- Work task -
Your task is to output the entries below word for word.

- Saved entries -
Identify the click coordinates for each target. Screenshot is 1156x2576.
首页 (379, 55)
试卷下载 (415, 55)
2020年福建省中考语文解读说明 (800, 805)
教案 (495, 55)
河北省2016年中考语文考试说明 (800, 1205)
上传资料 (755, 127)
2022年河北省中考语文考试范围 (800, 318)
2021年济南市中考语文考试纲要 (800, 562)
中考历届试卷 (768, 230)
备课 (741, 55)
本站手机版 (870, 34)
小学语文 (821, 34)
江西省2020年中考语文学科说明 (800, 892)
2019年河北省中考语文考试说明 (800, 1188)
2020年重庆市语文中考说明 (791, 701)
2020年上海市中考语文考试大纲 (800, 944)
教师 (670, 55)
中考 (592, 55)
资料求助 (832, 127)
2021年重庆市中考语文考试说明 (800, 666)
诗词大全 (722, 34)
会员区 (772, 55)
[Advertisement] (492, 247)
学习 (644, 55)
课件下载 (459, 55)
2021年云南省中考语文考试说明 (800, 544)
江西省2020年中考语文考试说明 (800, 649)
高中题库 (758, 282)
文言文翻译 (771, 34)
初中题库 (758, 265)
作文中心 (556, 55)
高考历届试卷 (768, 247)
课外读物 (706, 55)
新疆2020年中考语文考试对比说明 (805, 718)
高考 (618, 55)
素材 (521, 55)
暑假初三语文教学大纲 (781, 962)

- Result -
Identify the click coordinates for each target. Screenshot is 1156x2576.
首页 (379, 55)
试卷下载 (415, 55)
2020年福建省中考语文解读说明 (800, 805)
教案 (495, 55)
河北省2016年中考语文考试说明 (800, 1205)
上传资料 (755, 127)
2022年河北省中考语文考试范围 (800, 318)
2021年济南市中考语文考试纲要 (800, 562)
中考历届试卷 (768, 230)
备课 (741, 55)
本站手机版 (870, 34)
小学语文 (821, 34)
江西省2020年中考语文学科说明 (800, 892)
2019年河北省中考语文考试说明 (800, 1188)
2020年重庆市语文中考说明 (791, 701)
2020年上海市中考语文考试大纲 (800, 944)
教师 (670, 55)
中考 (592, 55)
资料求助 (832, 127)
2021年重庆市中考语文考试说明 (800, 666)
诗词大全 (722, 34)
会员区 (772, 55)
[Advertisement] (492, 247)
学习 (644, 55)
课件下载 (459, 55)
2021年云南省中考语文考试说明 (800, 544)
江西省2020年中考语文考试说明 (800, 649)
高中题库 (758, 282)
文言文翻译 (771, 34)
初中题库 (758, 265)
作文中心 (556, 55)
高考历届试卷 (768, 247)
课外读物 (706, 55)
新疆2020年中考语文考试对比说明 (805, 718)
高考 (618, 55)
素材 (521, 55)
暑假初三语文教学大纲 (781, 962)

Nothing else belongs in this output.